§ Instructions for the task:
Rescale the entries that begin at the line containing "Where should I click to: Click the smiley" and stop after the last line of the entries. Rewrite those lines in full, requests included, and multiply every coordinate in the answers by 1.5, rounding to whole numbers with halves rounded up.

§ Exercise inputs:
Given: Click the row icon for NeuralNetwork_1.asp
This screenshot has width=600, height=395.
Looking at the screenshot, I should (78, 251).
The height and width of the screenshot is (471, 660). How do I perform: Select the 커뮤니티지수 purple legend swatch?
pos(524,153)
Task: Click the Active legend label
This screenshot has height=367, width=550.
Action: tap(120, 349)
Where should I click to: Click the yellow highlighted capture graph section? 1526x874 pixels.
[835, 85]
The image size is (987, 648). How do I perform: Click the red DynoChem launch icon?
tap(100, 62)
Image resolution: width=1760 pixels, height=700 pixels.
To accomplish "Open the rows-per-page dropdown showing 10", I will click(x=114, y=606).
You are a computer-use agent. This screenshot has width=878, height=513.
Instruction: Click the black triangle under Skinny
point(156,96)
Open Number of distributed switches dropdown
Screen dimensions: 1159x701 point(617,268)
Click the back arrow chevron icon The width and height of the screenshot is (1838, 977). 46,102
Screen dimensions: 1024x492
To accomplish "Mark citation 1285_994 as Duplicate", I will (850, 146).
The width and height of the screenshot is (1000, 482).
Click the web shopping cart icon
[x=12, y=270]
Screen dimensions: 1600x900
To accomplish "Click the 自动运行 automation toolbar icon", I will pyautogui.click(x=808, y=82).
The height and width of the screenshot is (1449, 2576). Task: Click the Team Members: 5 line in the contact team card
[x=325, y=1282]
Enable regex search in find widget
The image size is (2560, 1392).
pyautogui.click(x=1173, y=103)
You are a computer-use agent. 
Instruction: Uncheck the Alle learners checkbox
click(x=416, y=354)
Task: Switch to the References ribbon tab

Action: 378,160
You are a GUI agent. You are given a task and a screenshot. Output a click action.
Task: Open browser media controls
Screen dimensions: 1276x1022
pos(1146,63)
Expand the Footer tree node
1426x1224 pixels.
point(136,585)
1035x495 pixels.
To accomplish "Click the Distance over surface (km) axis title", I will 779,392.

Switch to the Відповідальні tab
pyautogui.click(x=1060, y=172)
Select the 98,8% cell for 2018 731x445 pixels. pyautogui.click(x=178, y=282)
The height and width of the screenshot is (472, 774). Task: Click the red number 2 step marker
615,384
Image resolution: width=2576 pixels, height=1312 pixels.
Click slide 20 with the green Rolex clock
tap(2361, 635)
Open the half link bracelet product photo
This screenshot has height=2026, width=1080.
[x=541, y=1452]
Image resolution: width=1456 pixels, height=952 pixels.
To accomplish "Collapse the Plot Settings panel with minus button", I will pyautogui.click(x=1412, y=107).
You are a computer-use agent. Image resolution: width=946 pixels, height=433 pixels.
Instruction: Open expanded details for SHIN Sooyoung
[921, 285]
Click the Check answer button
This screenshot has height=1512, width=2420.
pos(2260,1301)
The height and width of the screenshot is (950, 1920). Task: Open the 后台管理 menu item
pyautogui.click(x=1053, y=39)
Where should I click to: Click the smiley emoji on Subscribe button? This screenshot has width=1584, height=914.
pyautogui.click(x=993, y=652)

§ Completed exercise:
Where should I click to: Click the smiley emoji on Subscribe button? This screenshot has width=1584, height=914.
pyautogui.click(x=1490, y=978)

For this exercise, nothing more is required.